● Problem details
Rewrite the data below, replacing "screenshot" with "image" and keeping everything else the same. Omit the pictures from your answer.

────────────────

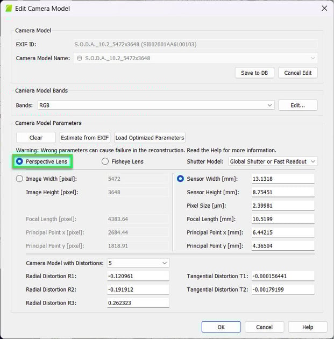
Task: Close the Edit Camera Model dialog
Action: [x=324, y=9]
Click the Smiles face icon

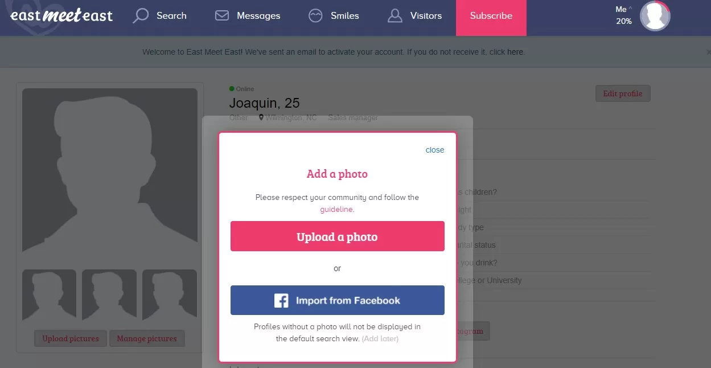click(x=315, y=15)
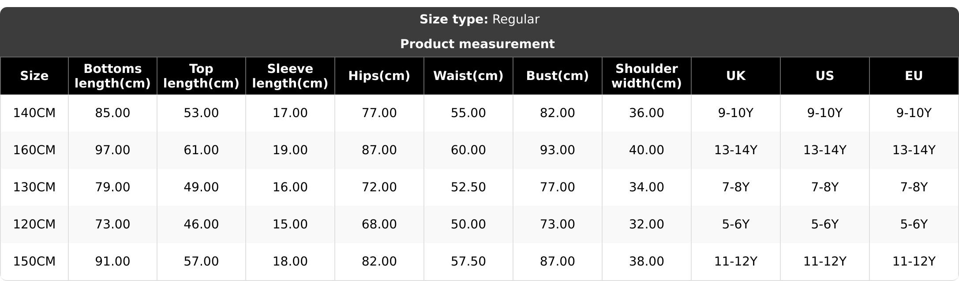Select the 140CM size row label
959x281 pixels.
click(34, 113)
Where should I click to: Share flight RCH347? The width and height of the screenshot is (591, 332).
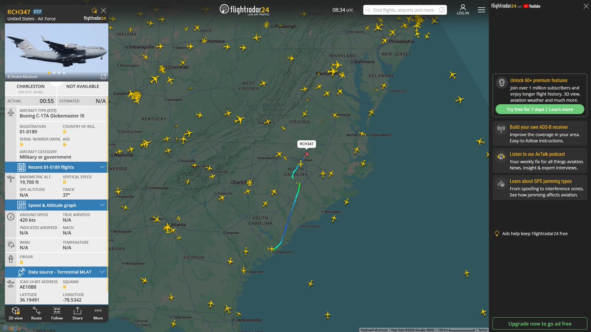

────────────────

● Response to this exercise
Task: Close the Edit Camera Model dialog
Action: [x=324, y=9]
Click the Smiles face icon

click(x=315, y=15)
Select the 140CM size row label
959x281 pixels.
click(34, 113)
Where should I click to: Share flight RCH347? The width and height of the image is (591, 332).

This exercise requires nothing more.